Les droits élémentaires des Palestiniens sont de manière catastrophique bafoués ; ils sont privés du droit de retour à leur maison et  à leur pays natal. Les crimes commis à l’encontre du peuple palestinien est une violence institutionnalisée. L’apartheid s’avère un terme très pâle ou trop faible pour la décrire.

La crise syrienne n’a pas d’issue militaire

La tragédie humanitaire en Syrie est un exemple douloureux de la propagation de violence et d’extrémisme dans notre région.

Depuis le déclenchement de la crise, depuis que des acteurs régionaux en acheminant des équipements et des armes vers la Syrie et en renforçant les groupes extrémistes, cherchent à militariser cette crise, nous n’avons eu de cesse d’insister sur le fait que la crise syrienne n’avait pas d’issue militaire.

On ne peut pas cacher derrière des expressions humaines, les objectifs stratégiques et expansionnistes et la perturbation de l’équilibre régionale.

L’objectif conjoint de la Communauté internationale consiste à mettre rapidement fin au massacre des civils innocents.  

 

L’usage d’armes chimique interdit

La RII condamne dans les termes les plus vifs tout usage d’armes chimique et se réjouit de que la Syrie ait adhéré à la convention sur l’interdiction de l’emploi d’armes chimique . l’Iran croit que l’accès des groupes extrémistes et des terroristes  à ce genre d’armes de destruction massive constitue le plus grand danger auquel risque à avoir faire face la région.

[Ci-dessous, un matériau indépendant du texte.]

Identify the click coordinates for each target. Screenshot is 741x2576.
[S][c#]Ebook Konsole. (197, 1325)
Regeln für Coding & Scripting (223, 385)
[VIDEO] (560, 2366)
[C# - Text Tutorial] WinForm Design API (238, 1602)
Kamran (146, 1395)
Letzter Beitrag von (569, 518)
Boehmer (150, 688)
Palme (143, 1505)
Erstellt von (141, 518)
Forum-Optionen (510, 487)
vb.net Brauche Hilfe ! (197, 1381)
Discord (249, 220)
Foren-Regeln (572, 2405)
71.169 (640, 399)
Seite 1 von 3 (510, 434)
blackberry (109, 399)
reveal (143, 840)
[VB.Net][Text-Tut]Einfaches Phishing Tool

Le recours illégal et inefficace à la menace ou à l’emploie de la force , non plus ne saura apaiser les violences, au contraire ils contribuent à étendre la crise dans toute la région. Le terrorisme et l’assassinat des innocents sont les manifestations les plus extrême de la violence et de l’extrémisme. Le terrorisme est un fléau global, extra frontalier.

 

 L’utilisation des drones contre les civils condamnés

Une autre forme de la violence et de l’extrémisme est celle qui se déroule au nom de la lutte contre le terrorisme. C’est une lutte qui implique les drones  qui tuent les innocents. Il s’agit là aussi d’un acte répréhensible et condamnable. Il convient que je revienne sur le meurtre des savants  atomistes iraniens . Pour avoir commis quel crime ont-ils été assassinés ? et la question qui mériter d’être posée à l’Onu et au Conseil de Sécurité est la suivante : les auteurs de ces assassinats ont –ils été condamnés ?

 

Les sanctions  injustes, manifestation de la violence et du bellicisme

Les sanctions injustes constituent elles-aussi  l’une des  manifestations de la violence et qui sont essentiellement contre la paix et inhumaines. Ces sanctions, au contraire de la propagande qui est celle de leurs auteurs, ne nuisent pas aux gouvernements et à l’élite politique mais à la population civile qui est sacrifié sur l’autel des querelles politiques.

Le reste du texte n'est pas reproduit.